Propos d'un écoloquace
Publié le 7 octobre 2014 | Par André Desrochers
Les joyeux naufragés du climat
Bon, j’allais vous proposer un texte sur autre chose que les changements climatiques cette semaine, mais je persiste et signe, car les médias ne cessent de sortir des histoires exagérées et totalement spéculatives sur ce thème exaspérant. La dernière qui m’a fait échapper du café sur mes toasts, c’est l’histoire de ces morses empilés sur une plage de l’Alaska, un phénomène rare, attribué gratuitement aux changements climatiques. Ce genre d’empilade s’est déjà produite il y a quelques décennies, entre autres, bien avant tout ce brouhaha sur la fonte des glaces polaires1. Alors laissez-moi vous écrire au sujet des climatophobies qu’on entretient sur l’Arctique, avec une touche humoristique, car mieux vaut en rire qu’en pleurer.
J’étais un fan de la série culte Les joyeux naufragés quand j’étais enfant.
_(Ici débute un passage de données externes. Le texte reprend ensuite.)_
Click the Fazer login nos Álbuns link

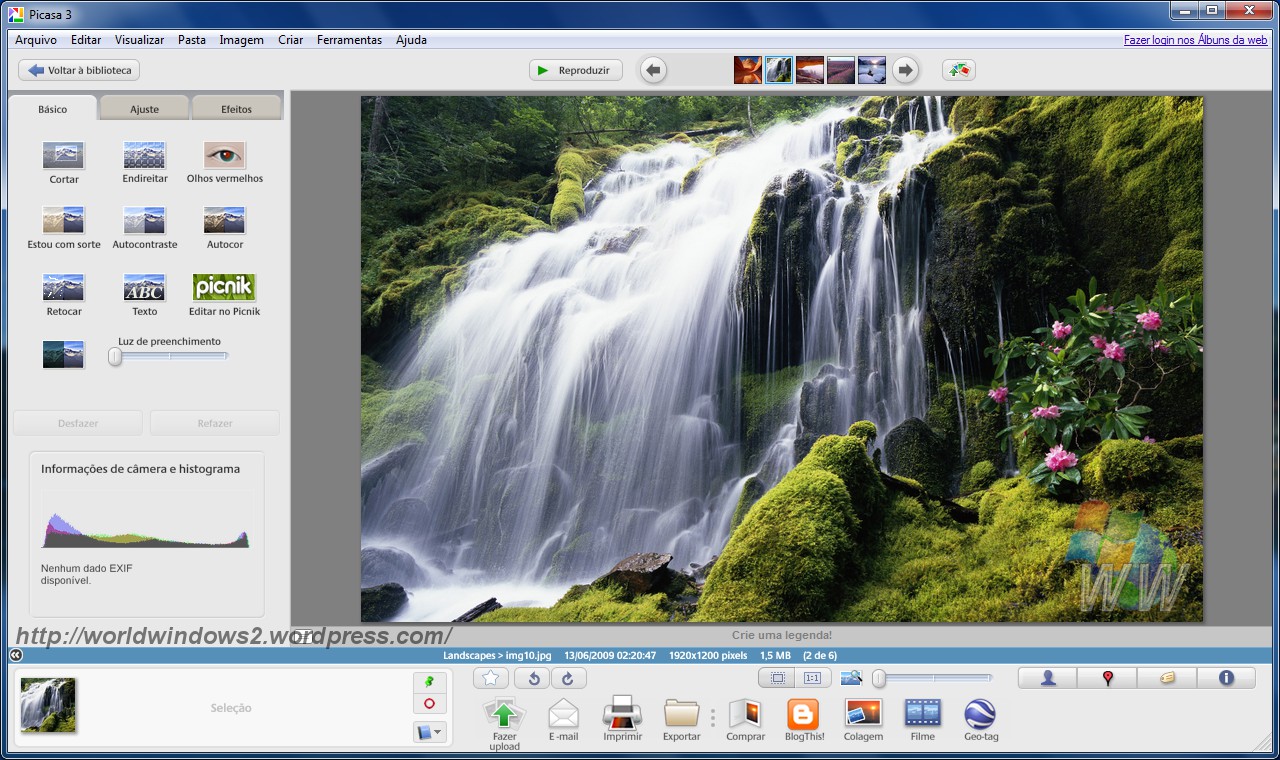click(x=1195, y=40)
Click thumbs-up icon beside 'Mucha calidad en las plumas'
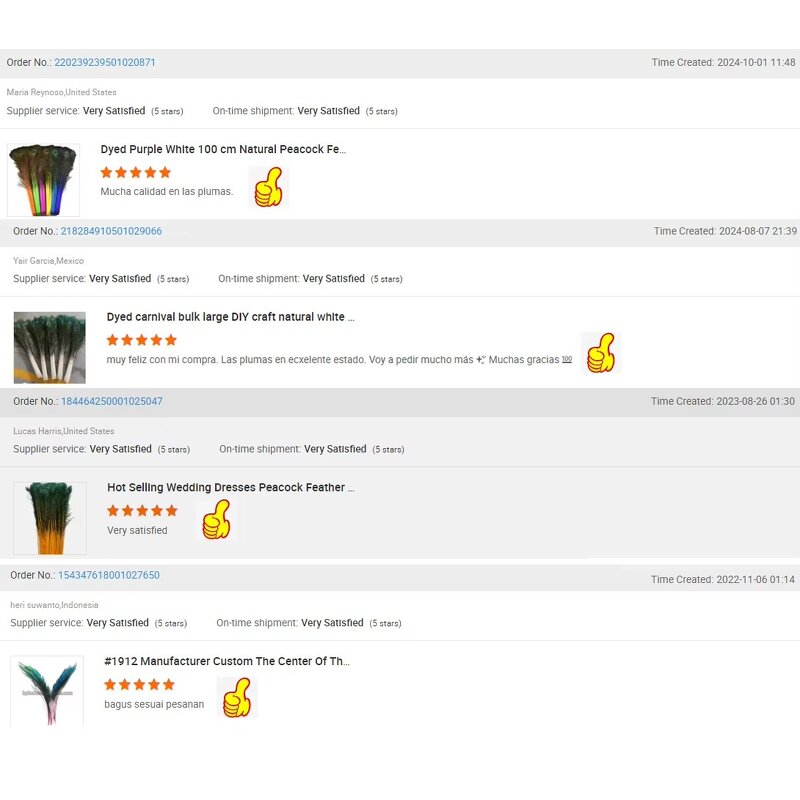Viewport: 800px width, 800px height. click(x=268, y=187)
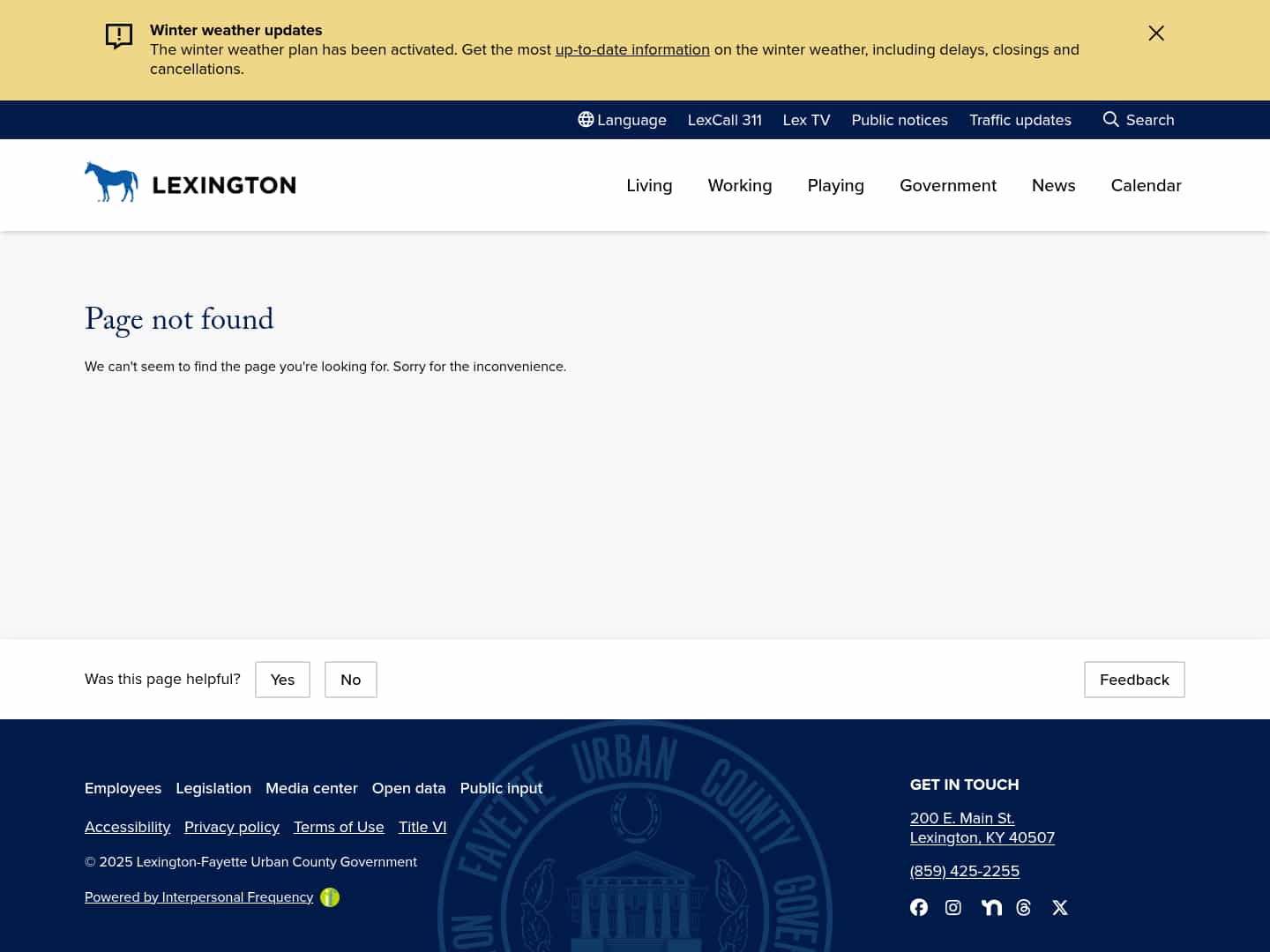Click the green Interpersonal Frequency icon
Image resolution: width=1270 pixels, height=952 pixels.
330,896

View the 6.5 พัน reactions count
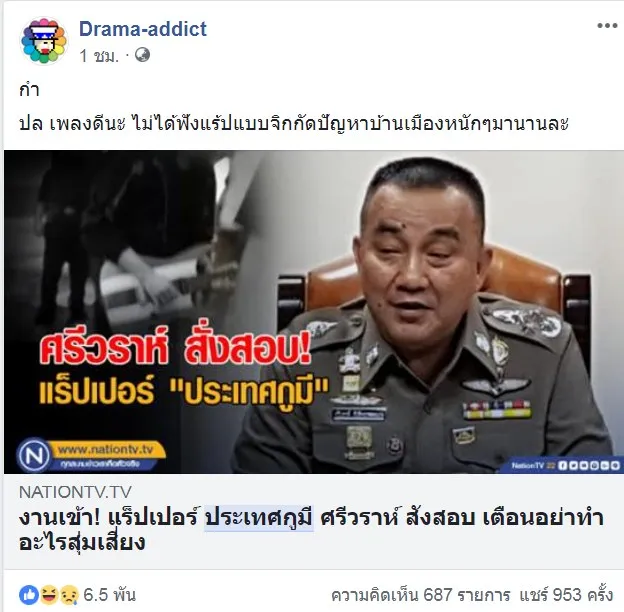109,595

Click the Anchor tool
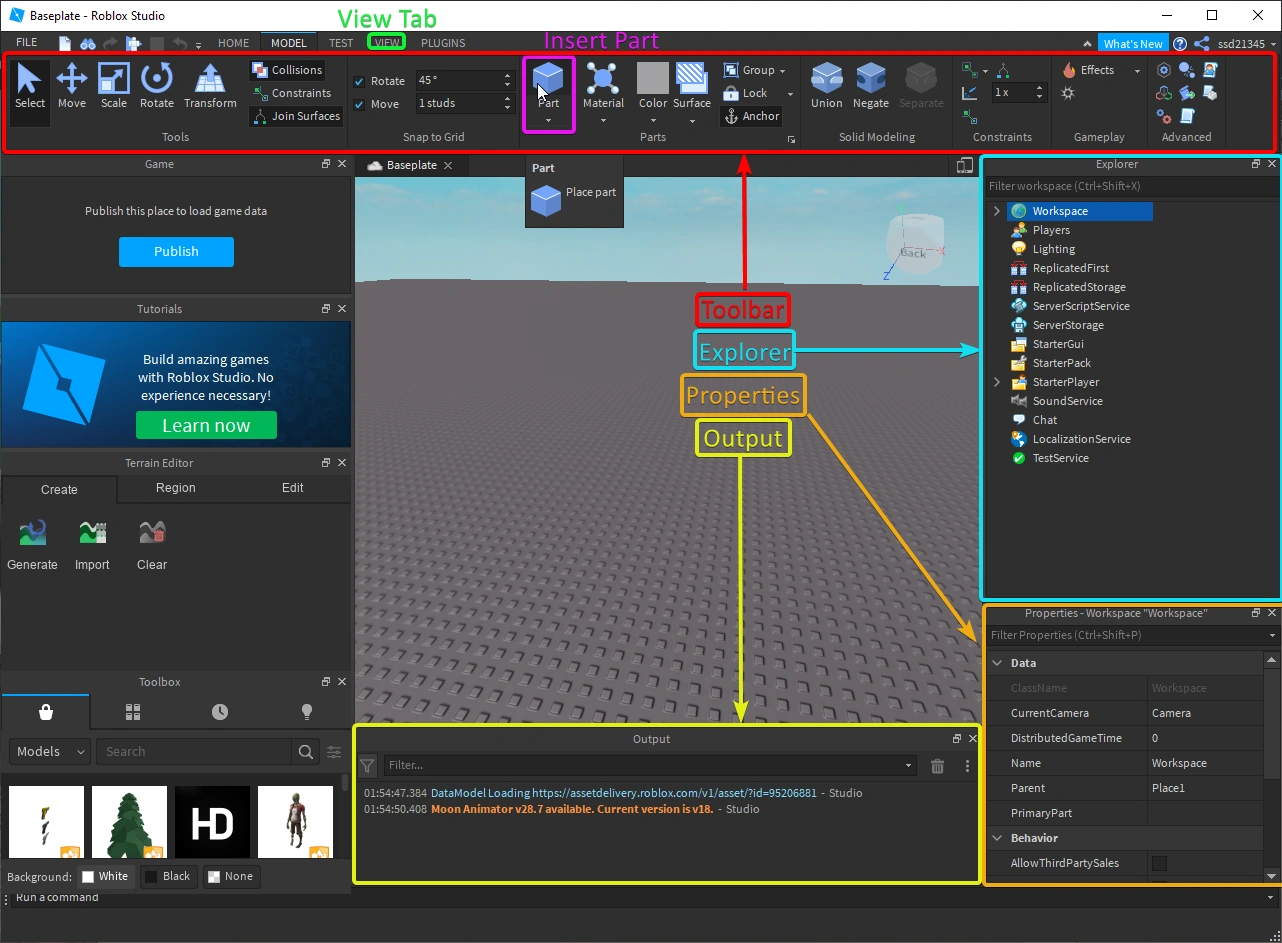click(751, 116)
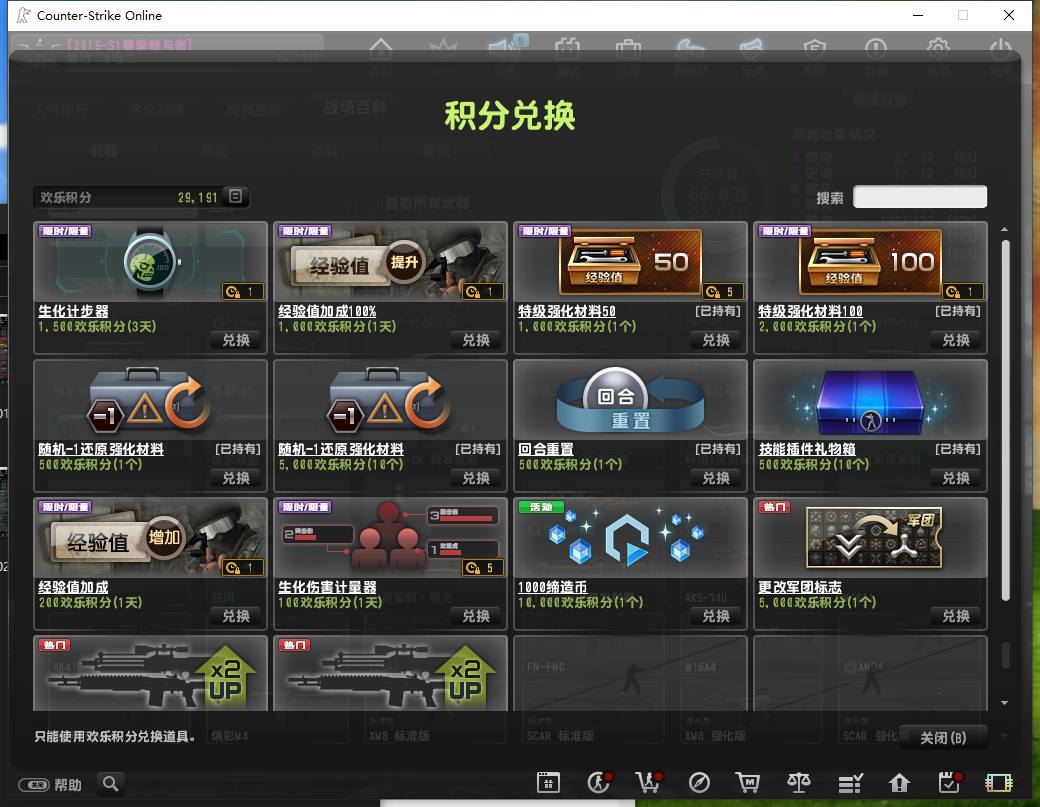Open the gift window icon
The width and height of the screenshot is (1040, 807).
[x=548, y=783]
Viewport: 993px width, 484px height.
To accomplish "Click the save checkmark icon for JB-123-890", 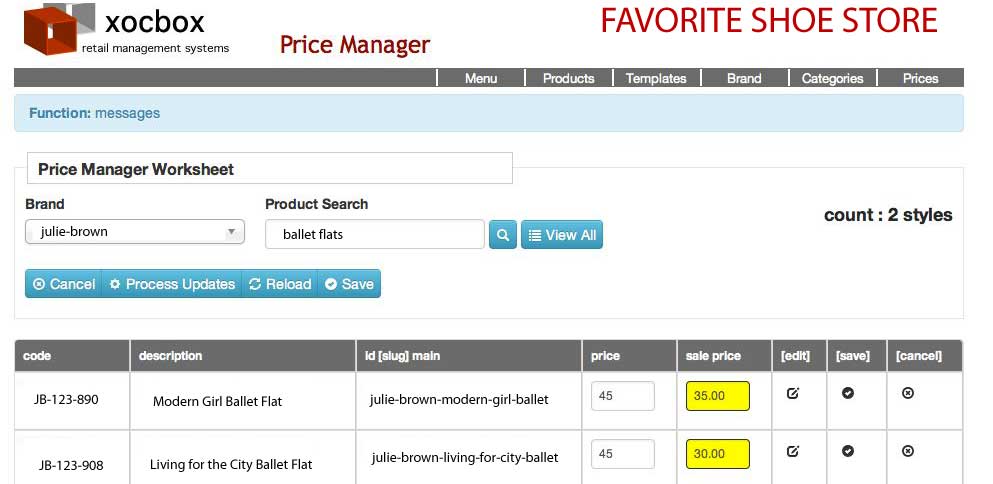I will tap(848, 394).
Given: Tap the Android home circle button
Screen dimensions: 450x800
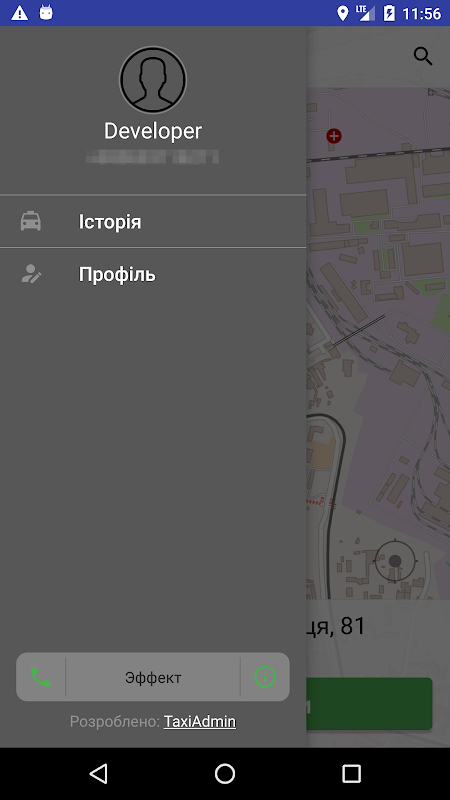Looking at the screenshot, I should (225, 773).
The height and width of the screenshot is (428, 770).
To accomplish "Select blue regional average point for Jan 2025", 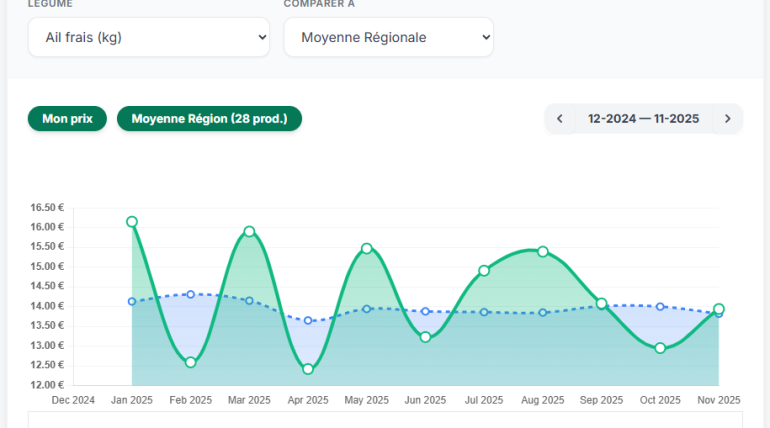I will (132, 301).
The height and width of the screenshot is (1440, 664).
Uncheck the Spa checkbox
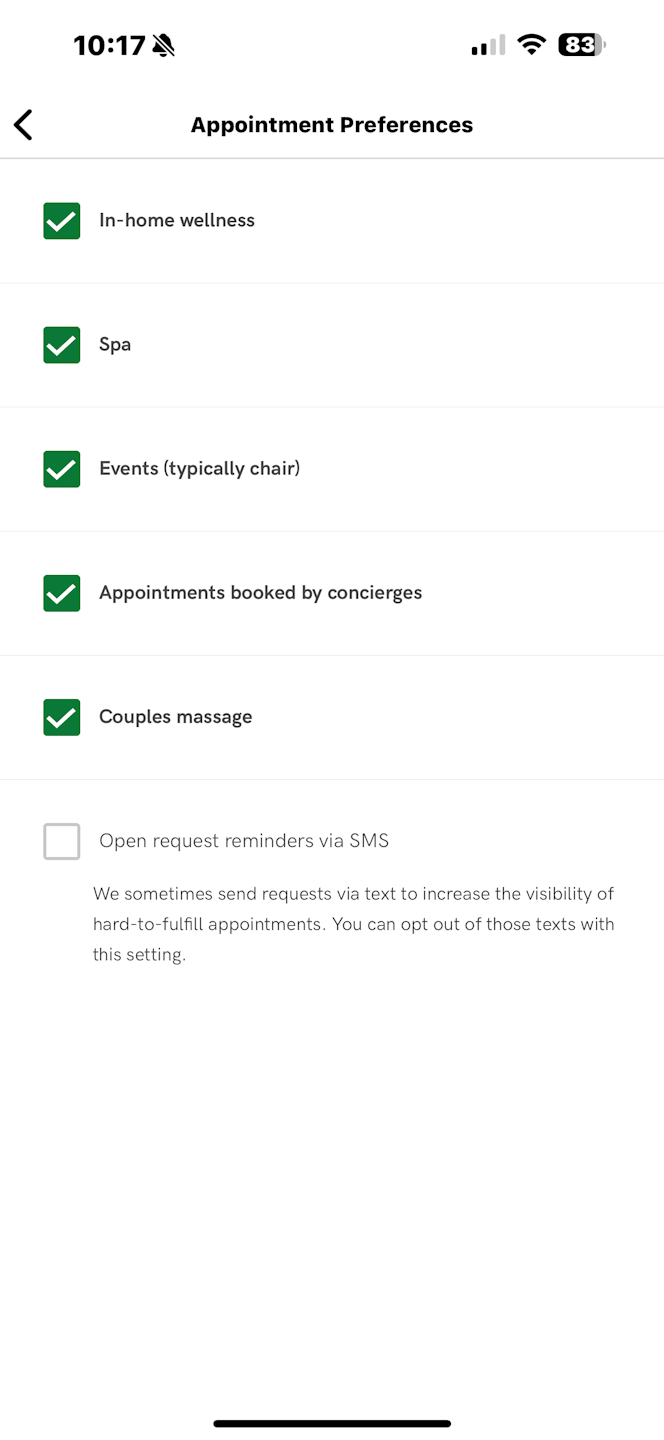tap(62, 345)
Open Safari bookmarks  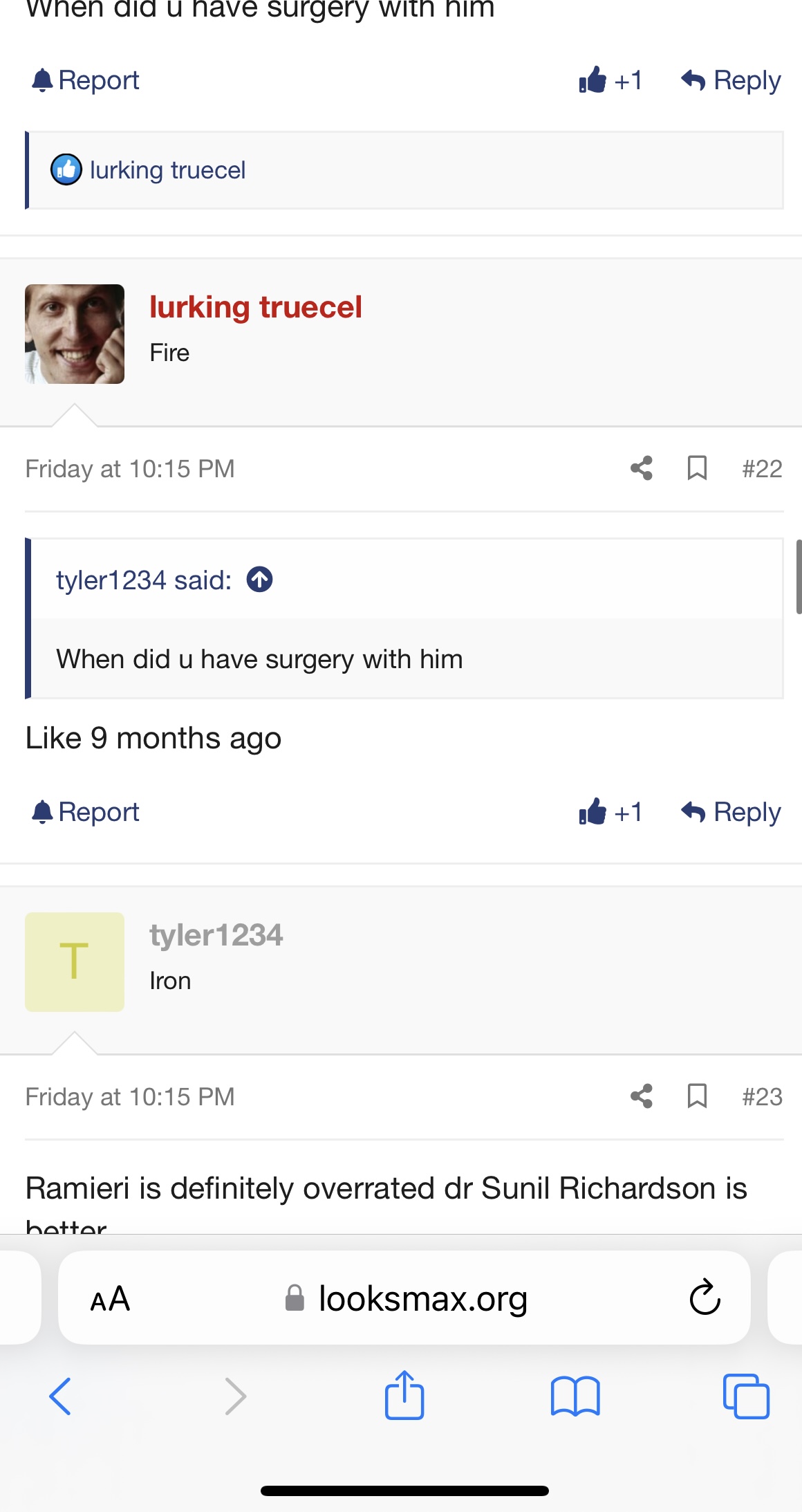point(575,1396)
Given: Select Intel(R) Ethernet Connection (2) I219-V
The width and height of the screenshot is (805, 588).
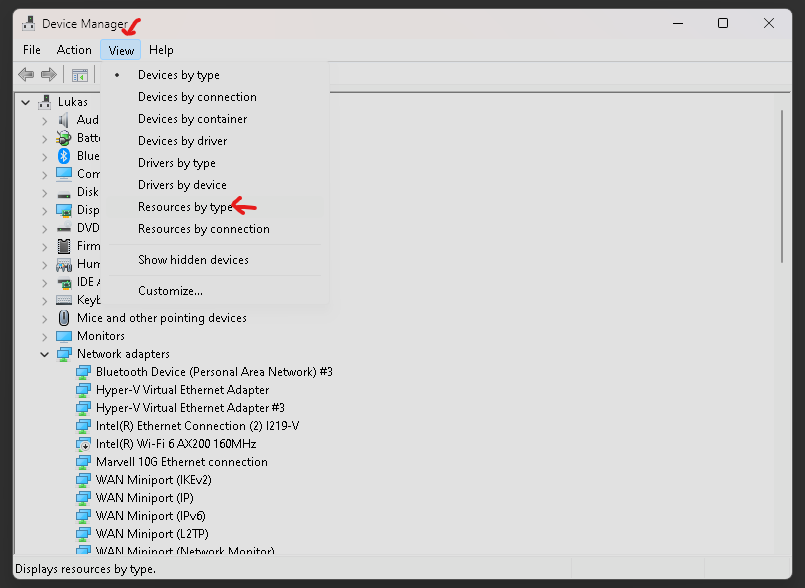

On y relatait les aventures d’une poignée de personnages tout aussi improbables que prévisibles s’étant retrouvés sur une île déserte à la suite d’une tempête lors d’une croisière de luxe. Longtemps oubliée, l’image de Gilligan, le célèbre matelot gaffeur, m’est revenue en tête récemment grâce aux cafouillages vécus cet été (et à l’été 2013) par des dilettantes de l’exploration polaire qui visaient à franchir le fameux passage du Nord-Ouest, apparemment de la manière la plus loufoque possible. Vous savez, ce coin de l’océan Arctique qui était désormais censé s’ouvrir pendant des semaines chaque année à cause du réchauffement climatique dont nous serions les principaux responsables?
Le cafouillage le plus spectaculaire fut sans contredit celui d’une mission étrangement nommée Mainstream Last First qui voulait franchir à la rame le passage du Nord-Ouest pour démontrer haut et fort l’impact du réchauffement climatique dans l’Arctique. L’équipage n’a pas fait la moitié du chemin, bloqué par les glaces… Avec des amis comme ces joyeux naufragés, les adeptes de l’alarmisme climatique n’ont pas besoin d’ennemis.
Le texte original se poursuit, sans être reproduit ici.